** Task goal **
Provide the records once more, identical to the original.

** Provided records **
= Beginning of Section =
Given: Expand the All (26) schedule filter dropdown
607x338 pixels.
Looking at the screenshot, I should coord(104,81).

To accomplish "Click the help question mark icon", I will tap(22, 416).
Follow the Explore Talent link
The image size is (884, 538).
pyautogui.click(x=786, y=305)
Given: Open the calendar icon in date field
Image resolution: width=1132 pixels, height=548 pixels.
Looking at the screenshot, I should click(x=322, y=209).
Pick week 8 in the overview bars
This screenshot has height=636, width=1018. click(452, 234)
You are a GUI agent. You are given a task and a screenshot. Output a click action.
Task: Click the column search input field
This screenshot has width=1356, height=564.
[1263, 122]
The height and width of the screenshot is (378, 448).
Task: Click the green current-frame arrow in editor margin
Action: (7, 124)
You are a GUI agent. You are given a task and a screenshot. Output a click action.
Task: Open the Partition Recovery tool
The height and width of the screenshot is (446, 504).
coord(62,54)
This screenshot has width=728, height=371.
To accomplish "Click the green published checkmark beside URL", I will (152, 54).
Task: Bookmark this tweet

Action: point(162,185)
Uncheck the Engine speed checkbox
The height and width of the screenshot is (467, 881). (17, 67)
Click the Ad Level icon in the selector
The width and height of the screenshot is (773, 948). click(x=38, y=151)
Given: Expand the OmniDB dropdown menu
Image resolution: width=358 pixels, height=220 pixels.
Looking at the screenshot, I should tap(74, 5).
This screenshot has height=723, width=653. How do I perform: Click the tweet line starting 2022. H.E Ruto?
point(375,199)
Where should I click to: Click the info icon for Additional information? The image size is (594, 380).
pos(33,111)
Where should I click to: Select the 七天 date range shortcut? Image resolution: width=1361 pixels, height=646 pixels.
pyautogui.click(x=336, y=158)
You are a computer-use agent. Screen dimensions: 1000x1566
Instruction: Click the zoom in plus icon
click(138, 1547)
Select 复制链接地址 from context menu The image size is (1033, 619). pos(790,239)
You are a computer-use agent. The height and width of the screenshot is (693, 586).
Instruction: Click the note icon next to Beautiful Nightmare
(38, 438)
= End of Section =
** Exercise solution **
Given: Expand the All (26) schedule filter dropdown
607x338 pixels.
Looking at the screenshot, I should coord(104,81).

To accomplish "Click the help question mark icon", I will tap(22, 416).
Follow the Explore Talent link
The image size is (884, 538).
pyautogui.click(x=786, y=305)
Given: Open the calendar icon in date field
Image resolution: width=1132 pixels, height=548 pixels.
Looking at the screenshot, I should click(x=322, y=209).
Pick week 8 in the overview bars
This screenshot has height=636, width=1018. click(452, 234)
You are a GUI agent. You are given a task and a screenshot. Output a click action.
Task: Click the column search input field
This screenshot has width=1356, height=564.
[1263, 122]
The height and width of the screenshot is (378, 448).
Task: Click the green current-frame arrow in editor margin
Action: (7, 124)
You are a GUI agent. You are given a task and a screenshot. Output a click action.
Task: Open the Partition Recovery tool
The height and width of the screenshot is (446, 504).
coord(62,54)
This screenshot has width=728, height=371.
To accomplish "Click the green published checkmark beside URL", I will (152, 54).
Task: Bookmark this tweet

Action: point(162,185)
Uncheck the Engine speed checkbox
The height and width of the screenshot is (467, 881). (17, 67)
Click the Ad Level icon in the selector
The width and height of the screenshot is (773, 948). click(x=38, y=151)
Given: Expand the OmniDB dropdown menu
Image resolution: width=358 pixels, height=220 pixels.
Looking at the screenshot, I should tap(74, 5).
This screenshot has height=723, width=653. How do I perform: Click the tweet line starting 2022. H.E Ruto?
point(375,199)
Where should I click to: Click the info icon for Additional information? The image size is (594, 380).
pos(33,111)
Where should I click to: Select the 七天 date range shortcut? Image resolution: width=1361 pixels, height=646 pixels.
pyautogui.click(x=336, y=158)
You are a computer-use agent. Screen dimensions: 1000x1566
Instruction: Click the zoom in plus icon
click(138, 1547)
Select 复制链接地址 from context menu The image size is (1033, 619). pos(790,239)
You are a computer-use agent. The height and width of the screenshot is (693, 586).
Instruction: Click the note icon next to Beautiful Nightmare
(38, 438)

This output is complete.